Y es que Rubin, que sin duda es un tipo gracioso (basta leer sus entradas sobre vida cotidiana que cada tanto despunta en el blog de su página, en un estilo muy Seinfeld porteño), por momentos hace catarsis en su último disco. Pero sin dramatizar: “A los desencuentros amorosos los encaro con humor. No me los tomo mal, no me deprimo. En todo caso hay un aceptar la situación y tratar de darlo vuelta.

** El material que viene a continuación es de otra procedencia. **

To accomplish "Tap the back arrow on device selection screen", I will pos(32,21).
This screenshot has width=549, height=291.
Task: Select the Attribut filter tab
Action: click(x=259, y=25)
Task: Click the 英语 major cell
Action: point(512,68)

Hasta en El día que nunca termina, que es una canción de ansiedad absoluta y de insomnio total, en el estribillo dice: ‘Es hora de dejar de empezar/ y de empezar a seguir’. Y eso un poco tiene que ver con el Desayuno de campeones, el libro de Vonnegut.”
La luminosa sombra del fallecido escritor estadounidense –responsable de librazos como Matadero Cinco o Pájaro de celda; uno de los grandes autores de la narrativa yanqui, sin duda, a partir de su estilo cáustico y seco– tuvo un gran influjo sobre este disco en particular de Rubin: desde el título (homónimo de otra de sus grandes novelas), la cita que figura en el librito interno (“La música es sagrada”, postula Kurt) y la relectura de un prólogo que fascinó al solista en cuestión a los 17 años. “Fue un tipo que me enseñó a ver las cosas en un momento clave de mi vida. A leer el mundo de una determinada manera. Me mostró que se puede tener una visión del mundo sensible y sin por eso dejar de ser crítico”, se planta Rubin. “Por eso –sigue– no acuerdo cuando dicen que ‘las letras de Rubin son simples’. Yo digo que no son simples. Pueden estar escritas de una forma nada rebuscada, pero no son simplistas. Me parece que hay algo en las letras que hago, sin ser poesía, que llegan a un punto.”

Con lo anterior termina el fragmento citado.